• TASK OBJECTIVE:
Quote the whole listing word for word. Do not include the pictures.
------------------------
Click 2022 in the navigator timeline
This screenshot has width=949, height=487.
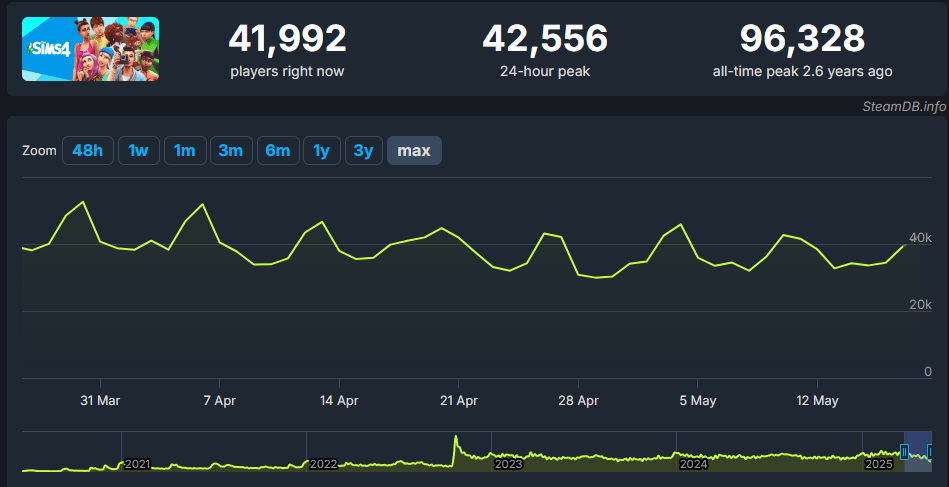[x=323, y=464]
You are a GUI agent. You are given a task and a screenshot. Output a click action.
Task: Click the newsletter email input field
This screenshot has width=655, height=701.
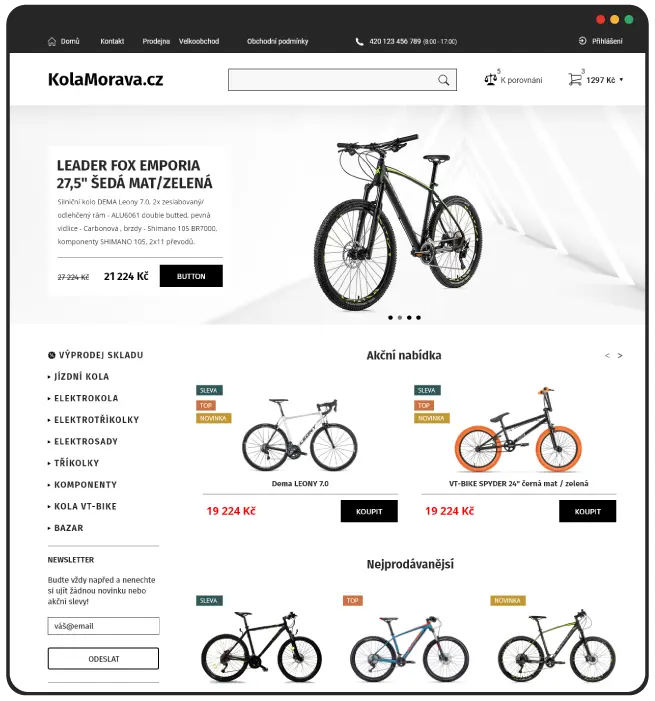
------------------------
• EXPECTED ANSWER:
Click 2022 in the navigator timeline
This screenshot has width=949, height=487.
[x=323, y=464]
You are a GUI agent. You are given a task and a screenshot. Output a click action.
Task: Click the newsletter email input field
This screenshot has width=655, height=701.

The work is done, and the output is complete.